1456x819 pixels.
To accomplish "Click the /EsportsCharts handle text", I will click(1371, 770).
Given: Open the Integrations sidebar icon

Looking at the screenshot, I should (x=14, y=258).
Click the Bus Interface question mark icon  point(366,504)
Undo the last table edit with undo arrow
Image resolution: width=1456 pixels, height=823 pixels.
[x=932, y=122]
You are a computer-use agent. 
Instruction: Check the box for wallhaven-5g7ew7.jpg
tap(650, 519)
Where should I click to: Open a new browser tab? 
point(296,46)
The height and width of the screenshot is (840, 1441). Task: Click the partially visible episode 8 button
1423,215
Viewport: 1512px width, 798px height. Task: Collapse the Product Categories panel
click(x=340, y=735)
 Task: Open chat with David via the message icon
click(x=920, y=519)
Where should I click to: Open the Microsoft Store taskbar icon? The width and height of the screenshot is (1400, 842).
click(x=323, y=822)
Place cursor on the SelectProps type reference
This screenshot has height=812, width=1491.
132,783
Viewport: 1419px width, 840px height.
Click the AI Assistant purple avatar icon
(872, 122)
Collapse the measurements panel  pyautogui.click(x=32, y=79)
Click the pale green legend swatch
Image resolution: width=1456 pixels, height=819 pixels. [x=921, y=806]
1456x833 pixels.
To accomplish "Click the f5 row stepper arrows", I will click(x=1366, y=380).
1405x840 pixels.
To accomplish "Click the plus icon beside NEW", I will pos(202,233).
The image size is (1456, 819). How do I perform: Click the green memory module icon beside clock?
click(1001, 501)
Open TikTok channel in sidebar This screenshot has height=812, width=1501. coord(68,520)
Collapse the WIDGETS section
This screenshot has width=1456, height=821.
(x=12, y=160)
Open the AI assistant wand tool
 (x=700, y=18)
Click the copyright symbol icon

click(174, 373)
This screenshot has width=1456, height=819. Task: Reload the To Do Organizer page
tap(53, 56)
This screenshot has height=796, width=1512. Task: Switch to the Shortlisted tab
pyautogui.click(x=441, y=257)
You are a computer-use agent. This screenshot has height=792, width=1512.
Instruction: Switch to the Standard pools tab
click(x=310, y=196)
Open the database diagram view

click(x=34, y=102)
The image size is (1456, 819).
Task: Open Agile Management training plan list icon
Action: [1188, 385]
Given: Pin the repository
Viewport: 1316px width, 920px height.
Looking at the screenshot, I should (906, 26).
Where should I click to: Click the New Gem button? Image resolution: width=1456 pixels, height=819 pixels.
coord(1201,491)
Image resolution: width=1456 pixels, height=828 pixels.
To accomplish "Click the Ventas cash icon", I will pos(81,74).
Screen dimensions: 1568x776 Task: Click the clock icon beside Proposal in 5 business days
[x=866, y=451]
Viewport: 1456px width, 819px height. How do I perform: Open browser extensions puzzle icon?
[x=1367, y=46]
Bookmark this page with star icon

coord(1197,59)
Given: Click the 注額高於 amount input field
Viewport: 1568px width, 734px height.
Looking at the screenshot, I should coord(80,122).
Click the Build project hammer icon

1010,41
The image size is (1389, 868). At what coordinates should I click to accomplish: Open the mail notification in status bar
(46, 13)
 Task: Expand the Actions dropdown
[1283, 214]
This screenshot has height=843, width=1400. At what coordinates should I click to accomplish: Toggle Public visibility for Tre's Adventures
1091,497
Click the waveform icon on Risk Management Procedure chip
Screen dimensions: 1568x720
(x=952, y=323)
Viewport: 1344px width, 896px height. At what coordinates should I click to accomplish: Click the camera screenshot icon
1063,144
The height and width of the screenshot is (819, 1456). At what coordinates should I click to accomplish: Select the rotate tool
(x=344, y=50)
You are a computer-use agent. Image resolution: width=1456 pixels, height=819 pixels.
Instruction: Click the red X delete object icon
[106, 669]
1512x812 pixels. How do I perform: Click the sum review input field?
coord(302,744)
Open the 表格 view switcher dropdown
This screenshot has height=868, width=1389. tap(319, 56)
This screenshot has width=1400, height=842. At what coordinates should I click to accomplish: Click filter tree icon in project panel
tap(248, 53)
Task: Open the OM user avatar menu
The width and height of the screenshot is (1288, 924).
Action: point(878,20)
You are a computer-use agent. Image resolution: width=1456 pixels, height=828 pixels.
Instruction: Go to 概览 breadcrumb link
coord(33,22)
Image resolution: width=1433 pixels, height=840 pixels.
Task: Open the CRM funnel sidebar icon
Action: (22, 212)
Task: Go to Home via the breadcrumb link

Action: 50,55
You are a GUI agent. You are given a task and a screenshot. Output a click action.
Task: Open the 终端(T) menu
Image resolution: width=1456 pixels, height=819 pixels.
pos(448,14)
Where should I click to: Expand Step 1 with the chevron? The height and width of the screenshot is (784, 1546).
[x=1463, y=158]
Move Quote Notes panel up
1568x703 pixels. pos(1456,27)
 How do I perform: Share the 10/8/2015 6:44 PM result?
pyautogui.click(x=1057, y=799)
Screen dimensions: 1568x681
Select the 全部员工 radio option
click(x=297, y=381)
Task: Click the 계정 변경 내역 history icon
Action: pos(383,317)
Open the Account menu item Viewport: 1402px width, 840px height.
○ ○ ○ ○ ○ ○ ○
| EXERCISE OBJECTIVE |
Would you please copy the whole listing exactly as given?

| EXERCISE OUTPUT |
1456x819 pixels.
To accomplish "Click the /EsportsCharts handle text", I will click(1371, 770).
Given: Open the Integrations sidebar icon

Looking at the screenshot, I should (x=14, y=258).
Click the Bus Interface question mark icon  point(366,504)
Undo the last table edit with undo arrow
Image resolution: width=1456 pixels, height=823 pixels.
[x=932, y=122]
You are a computer-use agent. 
Instruction: Check the box for wallhaven-5g7ew7.jpg
tap(650, 519)
Where should I click to: Open a new browser tab? 
point(296,46)
The height and width of the screenshot is (840, 1441). Task: Click the partially visible episode 8 button
1423,215
Viewport: 1512px width, 798px height. Task: Collapse the Product Categories panel
click(x=340, y=735)
 Task: Open chat with David via the message icon
click(x=920, y=519)
Where should I click to: Open the Microsoft Store taskbar icon? The width and height of the screenshot is (1400, 842).
click(x=323, y=822)
Place cursor on the SelectProps type reference
This screenshot has height=812, width=1491.
132,783
Viewport: 1419px width, 840px height.
Click the AI Assistant purple avatar icon
(872, 122)
Collapse the measurements panel  pyautogui.click(x=32, y=79)
Click the pale green legend swatch
Image resolution: width=1456 pixels, height=819 pixels. [x=921, y=806]
1456x833 pixels.
To accomplish "Click the f5 row stepper arrows", I will click(x=1366, y=380).
1405x840 pixels.
To accomplish "Click the plus icon beside NEW", I will pos(202,233).
The image size is (1456, 819). How do I perform: Click the green memory module icon beside clock?
click(1001, 501)
Open TikTok channel in sidebar This screenshot has height=812, width=1501. coord(68,520)
Collapse the WIDGETS section
This screenshot has width=1456, height=821.
(x=12, y=160)
Open the AI assistant wand tool
 (x=700, y=18)
Click the copyright symbol icon

click(174, 373)
This screenshot has width=1456, height=819. Task: Reload the To Do Organizer page
tap(53, 56)
This screenshot has height=796, width=1512. Task: Switch to the Shortlisted tab
pyautogui.click(x=441, y=257)
You are a computer-use agent. This screenshot has height=792, width=1512.
Instruction: Switch to the Standard pools tab
click(x=310, y=196)
Open the database diagram view

click(x=34, y=102)
The image size is (1456, 819).
Task: Open Agile Management training plan list icon
Action: [1188, 385]
Given: Pin the repository
Viewport: 1316px width, 920px height.
Looking at the screenshot, I should (906, 26).
Where should I click to: Click the New Gem button? Image resolution: width=1456 pixels, height=819 pixels.
coord(1201,491)
Image resolution: width=1456 pixels, height=828 pixels.
To accomplish "Click the Ventas cash icon", I will pos(81,74).
Screen dimensions: 1568x776 Task: Click the clock icon beside Proposal in 5 business days
[x=866, y=451]
Viewport: 1456px width, 819px height. How do I perform: Open browser extensions puzzle icon?
[x=1367, y=46]
Bookmark this page with star icon

coord(1197,59)
Given: Click the 注額高於 amount input field
Viewport: 1568px width, 734px height.
Looking at the screenshot, I should coord(80,122).
Click the Build project hammer icon

1010,41
The image size is (1389, 868). At what coordinates should I click to accomplish: Open the mail notification in status bar
(46, 13)
 Task: Expand the Actions dropdown
[1283, 214]
This screenshot has height=843, width=1400. At what coordinates should I click to accomplish: Toggle Public visibility for Tre's Adventures
1091,497
Click the waveform icon on Risk Management Procedure chip
Screen dimensions: 1568x720
(x=952, y=323)
Viewport: 1344px width, 896px height. At what coordinates should I click to accomplish: Click the camera screenshot icon
1063,144
The height and width of the screenshot is (819, 1456). At what coordinates should I click to accomplish: Select the rotate tool
(x=344, y=50)
You are a computer-use agent. Image resolution: width=1456 pixels, height=819 pixels.
Instruction: Click the red X delete object icon
[106, 669]
1512x812 pixels. How do I perform: Click the sum review input field?
coord(302,744)
Open the 表格 view switcher dropdown
This screenshot has height=868, width=1389. tap(319, 56)
This screenshot has width=1400, height=842. At what coordinates should I click to accomplish: Click filter tree icon in project panel
tap(248, 53)
Task: Open the OM user avatar menu
The width and height of the screenshot is (1288, 924).
Action: point(878,20)
You are a computer-use agent. Image resolution: width=1456 pixels, height=828 pixels.
Instruction: Go to 概览 breadcrumb link
coord(33,22)
Image resolution: width=1433 pixels, height=840 pixels.
Task: Open the CRM funnel sidebar icon
Action: (22, 212)
Task: Go to Home via the breadcrumb link

Action: 50,55
You are a GUI agent. You are given a task and a screenshot. Output a click action.
Task: Open the 终端(T) menu
Image resolution: width=1456 pixels, height=819 pixels.
pos(448,14)
Where should I click to: Expand Step 1 with the chevron? The height and width of the screenshot is (784, 1546).
[x=1463, y=158]
Move Quote Notes panel up
1568x703 pixels. pos(1456,27)
 How do I perform: Share the 10/8/2015 6:44 PM result?
pyautogui.click(x=1057, y=799)
Screen dimensions: 1568x681
Select the 全部员工 radio option
click(x=297, y=381)
Task: Click the 계정 변경 내역 history icon
Action: pos(383,317)
Open the Account menu item Viewport: 1402px width, 840px height.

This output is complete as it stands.